Why does this Cairo program put powers of 2 in the memory?

Question

I'm trying to solve this bonus question from the "How Cairo Works" tutorial. I ran the following function, opened the Cairo tracer and saw that the memory is full with powers of 2. Why is that?

func main():
    [fp + 1] = 2; ap++
    [fp] = 5201798304953761792; ap++
    jmp rel -1
end

Answer 1

Here are some leading questions that can help you reach the answer. Answers to the questions after a break:

1. Where does the jmp rel -1 instruction jump to?
2. What does the target instruction do? What happens after it?
3. How did this instruction end up in the program section of the memory?

---

1. jmp rel -1 is encoded in the memory at addresses 5-6. When it is executed, we have pc = 5, thus after the jump we will execute the instruction at pc = 4, which is 0x48307fff7fff8000.
2. This bytecode encodes the instruction [ap] = [ap - 1] + [ap - 1]; ap++ (to check, you can manually decode the flags and offsets [Edit: see below], or simply write a cairo program with this instruction and see what it compiles to). After it is executed, pc is increased by 1, so we again execute jmp rel -1, and so on in an infinite loop. It should be clear why this fills the memory with powers of 2 (the first 2, at address 10, was written by the [fp + 1] = 2; ap++ instruction).
3. The instruction [fp] = 5201798304953761792; ap++ has an immediate argument (the right hand side, 5201798304953761792). Instructions with immediate arguments are encoded as two field elements in the memory, the first encoding the general instruction (e.g. [fp] = imm; ap++), and the second being the immediate value itself. This immediate value is thus written in address 4, and indeed 5201798304953761792 is the same as 0x48307fff7fff8000. Similarly, the 2 at address 2 is the immediate argument of the instruction [fp + 1] = 2, and the -1 at address 6 is the immediate of jmp rel -1.

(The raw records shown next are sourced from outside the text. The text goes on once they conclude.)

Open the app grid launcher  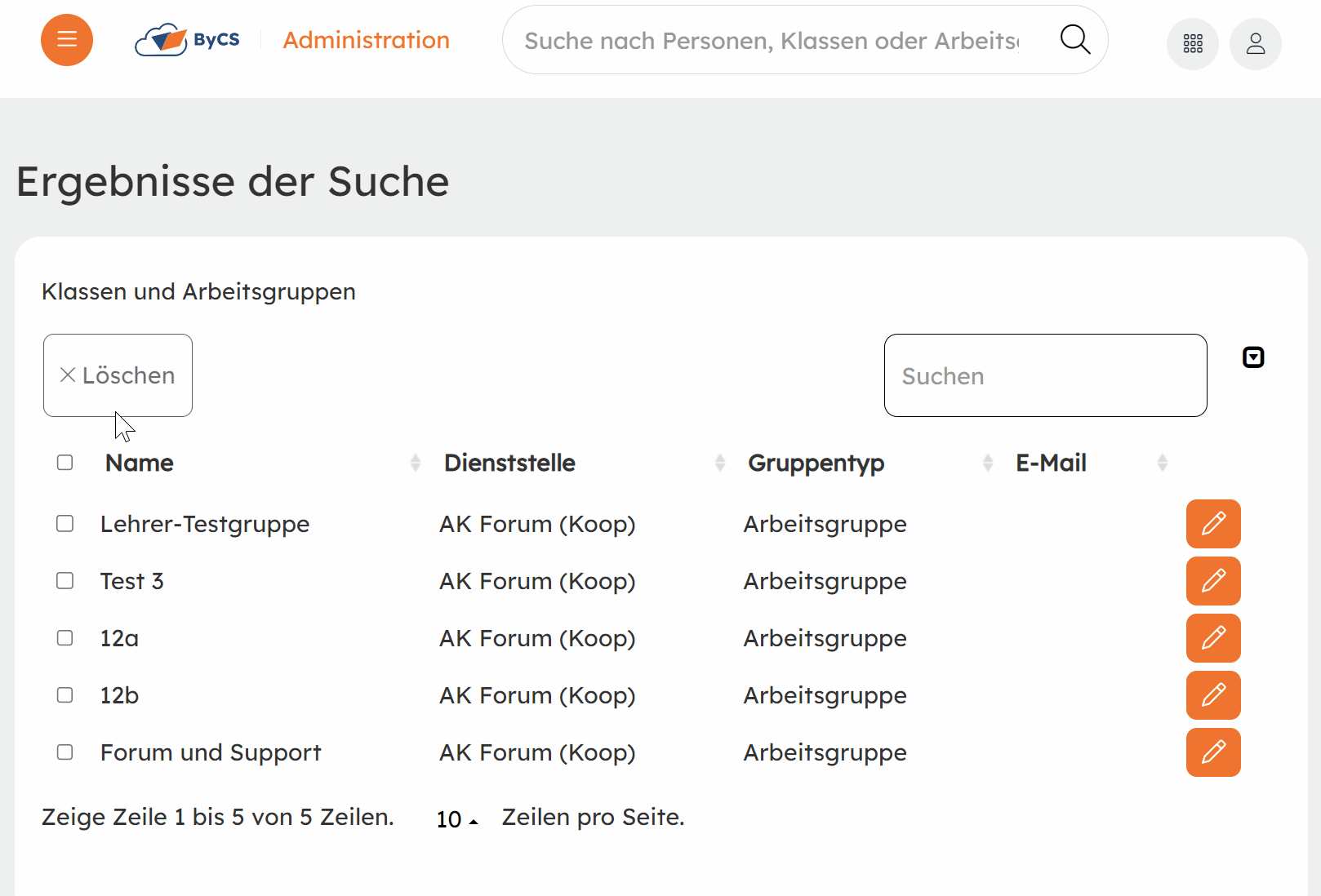click(x=1193, y=43)
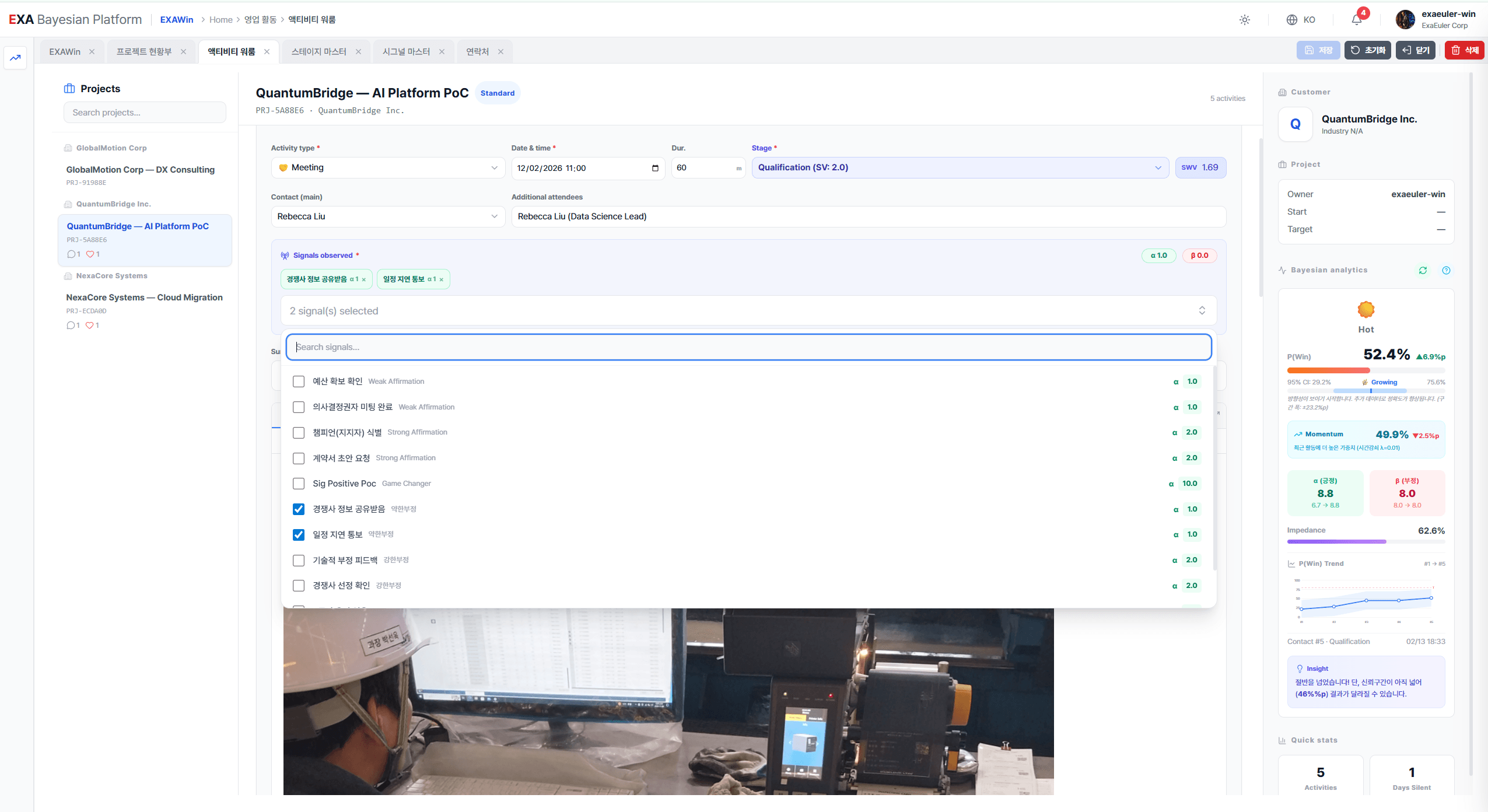Click the exaeuler-win profile avatar
Image resolution: width=1488 pixels, height=812 pixels.
1406,19
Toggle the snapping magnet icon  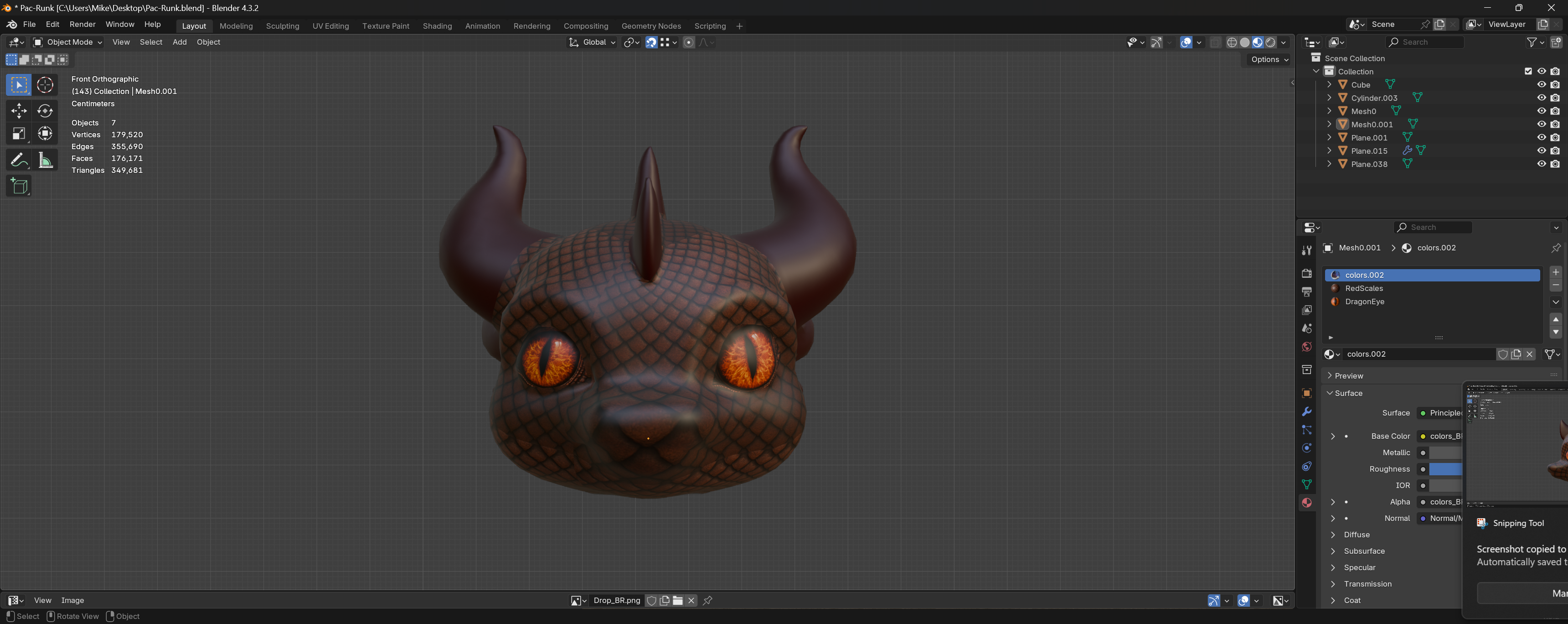pyautogui.click(x=651, y=42)
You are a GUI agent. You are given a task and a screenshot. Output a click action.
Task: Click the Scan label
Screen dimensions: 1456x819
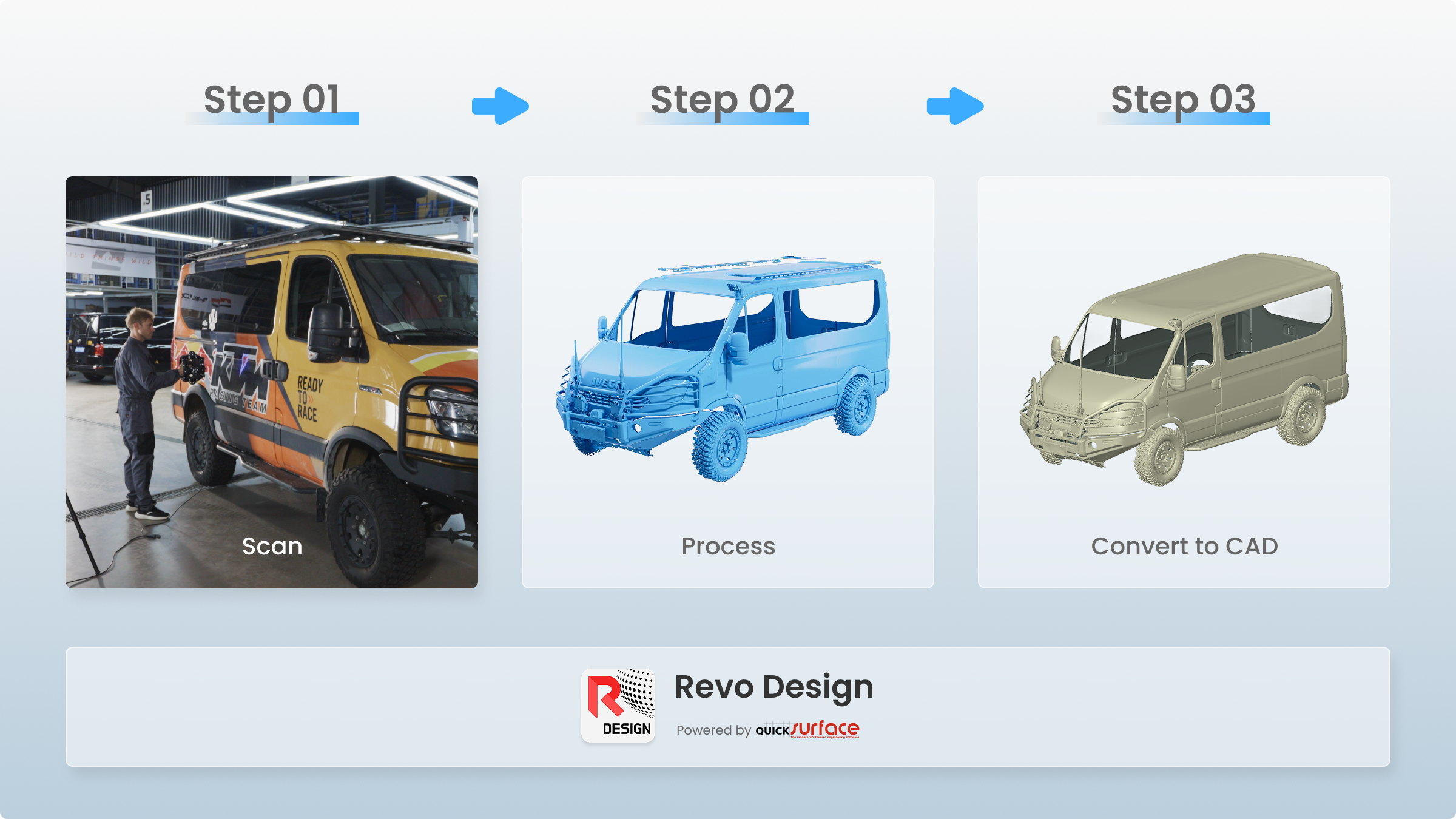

To summarize, this strange behavior is due to the relative jump moving to an address of an immediate value and parsing it as a standalone instruction. Normally this wouldn't occur, since pc is incremented by 2 after executing an instruction with an immediate value, and by 1 when executing an instruction without one, so it always continues to the next compiled instruction. The unlabeled jump was necessary here to reach this unexpected program counter.

---

How can one manually decode the flags and offsets of 0x48307fff7fff8000? Consulting the Cairo whitepaper (mostly pages 50-59), we see that the lower three 16-bit words encode offsets off_dst = 0, off_op0 = off_op1 = -1 (the values 0x8000, 0x7fff, 0x7fff are offset by 2¹⁵, or alternatively can be considered as signed integers, as detailed on page 51). The flag word is 0x4830, which has 4 flags set to 1 and the rest are 0: the set flags, from least to most, are f₄, f₅, f₁₁ and f₁₄, which correspond to the flags OP1_AP, RES_ADD, AP_ADD1 and OPCODE_ASSERT_EQ (according to page 58). Let us explore the meaning of these flags (derived from the constraints listed in pages 58-59):

• The OP1_AP flag means operand 1 is taken relative to ap, with offset off_op1, i.e. op1 = [ap - 1]. Operand 0 and dst are also relative to ap by default (when the relevant flags are not set), and including the above offsets we see that op0 = [ap - 1], dst = [ap].
• The RES_ADD flag means the operation between op0 and op1 is addition, i.e. the constraint res = [ap - 1] + [ap - 1] is enforced.
• The OPCODE_ASSERT_EQ flag means this is as equality assertion command, which means res will be equaled to dst by enforcing dst - res = 0, which we now see is equivalent to [ap] = [ap - 1] + [ap - 1].
• Finally, the AP_ADD1 flag simply means ap is advanced by 1, which corresponds to the ap++ part of the command.

Taken all together, we get the command [ap] = [ap - 1] + [ap - 1]; ap++ as claimed.